=== Problem to work on ===
Write out, word for word, only the lines from the one with "You are a computer-use agent. The image" to the end of the data below.

Saved entries

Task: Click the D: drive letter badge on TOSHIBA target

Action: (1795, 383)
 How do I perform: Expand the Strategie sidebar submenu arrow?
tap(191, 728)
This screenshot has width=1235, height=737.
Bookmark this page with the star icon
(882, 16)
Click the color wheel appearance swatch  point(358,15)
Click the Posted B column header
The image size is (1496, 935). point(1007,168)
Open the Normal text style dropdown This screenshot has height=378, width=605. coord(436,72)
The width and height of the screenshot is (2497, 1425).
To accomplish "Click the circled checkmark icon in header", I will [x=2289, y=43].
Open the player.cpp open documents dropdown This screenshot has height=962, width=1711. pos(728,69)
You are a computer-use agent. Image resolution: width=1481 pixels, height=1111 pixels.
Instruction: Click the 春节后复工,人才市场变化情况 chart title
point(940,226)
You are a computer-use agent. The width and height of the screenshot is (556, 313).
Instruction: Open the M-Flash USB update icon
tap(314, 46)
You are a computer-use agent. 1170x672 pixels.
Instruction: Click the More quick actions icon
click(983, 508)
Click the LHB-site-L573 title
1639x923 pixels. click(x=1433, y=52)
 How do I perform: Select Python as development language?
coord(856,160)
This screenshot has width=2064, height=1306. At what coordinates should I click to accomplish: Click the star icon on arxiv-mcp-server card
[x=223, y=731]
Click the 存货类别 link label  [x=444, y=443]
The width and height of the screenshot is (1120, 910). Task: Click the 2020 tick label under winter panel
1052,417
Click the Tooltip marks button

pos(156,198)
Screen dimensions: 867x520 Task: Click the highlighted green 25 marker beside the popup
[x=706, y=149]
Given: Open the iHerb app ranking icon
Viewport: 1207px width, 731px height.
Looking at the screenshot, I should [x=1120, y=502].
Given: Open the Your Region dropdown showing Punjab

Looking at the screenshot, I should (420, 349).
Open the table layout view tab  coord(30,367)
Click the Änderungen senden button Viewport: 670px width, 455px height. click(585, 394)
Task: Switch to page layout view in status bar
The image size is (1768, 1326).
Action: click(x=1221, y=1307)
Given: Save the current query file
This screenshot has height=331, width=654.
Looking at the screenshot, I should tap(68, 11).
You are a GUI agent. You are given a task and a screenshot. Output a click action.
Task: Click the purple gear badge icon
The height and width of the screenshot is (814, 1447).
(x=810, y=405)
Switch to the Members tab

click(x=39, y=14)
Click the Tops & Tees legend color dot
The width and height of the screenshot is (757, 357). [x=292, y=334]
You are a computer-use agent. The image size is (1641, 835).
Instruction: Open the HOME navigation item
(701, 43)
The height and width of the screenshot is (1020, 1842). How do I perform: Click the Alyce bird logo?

=== Response to this exercise ===
You are a computer-use agent. The image size is (1641, 835).
Instruction: Open the HOME navigation item
(701, 43)
The height and width of the screenshot is (1020, 1842). How do I perform: Click the Alyce bird logo?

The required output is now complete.